(Saved entries)

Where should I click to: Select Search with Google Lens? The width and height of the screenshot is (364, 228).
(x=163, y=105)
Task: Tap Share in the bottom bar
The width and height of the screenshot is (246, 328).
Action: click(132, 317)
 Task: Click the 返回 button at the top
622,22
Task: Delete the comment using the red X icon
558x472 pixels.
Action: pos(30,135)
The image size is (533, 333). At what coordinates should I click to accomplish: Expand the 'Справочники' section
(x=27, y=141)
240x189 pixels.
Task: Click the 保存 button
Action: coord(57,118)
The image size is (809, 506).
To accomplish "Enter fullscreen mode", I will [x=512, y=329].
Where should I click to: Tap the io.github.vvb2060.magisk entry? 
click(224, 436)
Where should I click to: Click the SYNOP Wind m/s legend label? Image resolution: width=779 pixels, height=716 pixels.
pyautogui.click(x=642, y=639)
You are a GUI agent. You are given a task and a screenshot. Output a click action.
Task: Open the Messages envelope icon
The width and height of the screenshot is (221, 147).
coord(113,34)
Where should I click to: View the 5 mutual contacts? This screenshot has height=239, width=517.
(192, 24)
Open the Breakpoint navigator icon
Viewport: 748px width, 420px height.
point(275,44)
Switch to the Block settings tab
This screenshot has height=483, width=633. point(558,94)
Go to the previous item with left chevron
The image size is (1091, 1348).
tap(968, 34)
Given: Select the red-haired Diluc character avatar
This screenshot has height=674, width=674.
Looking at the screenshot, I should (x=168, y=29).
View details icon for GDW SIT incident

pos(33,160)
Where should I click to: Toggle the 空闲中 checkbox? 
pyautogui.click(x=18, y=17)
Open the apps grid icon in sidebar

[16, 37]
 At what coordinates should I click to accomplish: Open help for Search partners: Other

### YOUR TASK
Set all of the records down again, exactly as they stand.

### ANSWER BELOW
Where should I click to: Select Search with Google Lens? The width and height of the screenshot is (364, 228).
(x=163, y=105)
Task: Tap Share in the bottom bar
The width and height of the screenshot is (246, 328).
Action: click(132, 317)
 Task: Click the 返回 button at the top
622,22
Task: Delete the comment using the red X icon
558x472 pixels.
Action: pos(30,135)
The image size is (533, 333). At what coordinates should I click to accomplish: Expand the 'Справочники' section
(x=27, y=141)
240x189 pixels.
Task: Click the 保存 button
Action: coord(57,118)
The image size is (809, 506).
To accomplish "Enter fullscreen mode", I will [x=512, y=329].
Where should I click to: Tap the io.github.vvb2060.magisk entry? 
click(224, 436)
Where should I click to: Click the SYNOP Wind m/s legend label? Image resolution: width=779 pixels, height=716 pixels.
pyautogui.click(x=642, y=639)
You are a GUI agent. You are given a task and a screenshot. Output a click action.
Task: Open the Messages envelope icon
The width and height of the screenshot is (221, 147).
coord(113,34)
Where should I click to: View the 5 mutual contacts? This screenshot has height=239, width=517.
(192, 24)
Open the Breakpoint navigator icon
Viewport: 748px width, 420px height.
point(275,44)
Switch to the Block settings tab
This screenshot has height=483, width=633. point(558,94)
Go to the previous item with left chevron
The image size is (1091, 1348).
tap(968, 34)
Given: Select the red-haired Diluc character avatar
This screenshot has height=674, width=674.
Looking at the screenshot, I should (x=168, y=29).
View details icon for GDW SIT incident

pos(33,160)
Where should I click to: Toggle the 空闲中 checkbox? 
pyautogui.click(x=18, y=17)
Open the apps grid icon in sidebar

[16, 37]
 At what coordinates should I click to accomplish: Open help for Search partners: Other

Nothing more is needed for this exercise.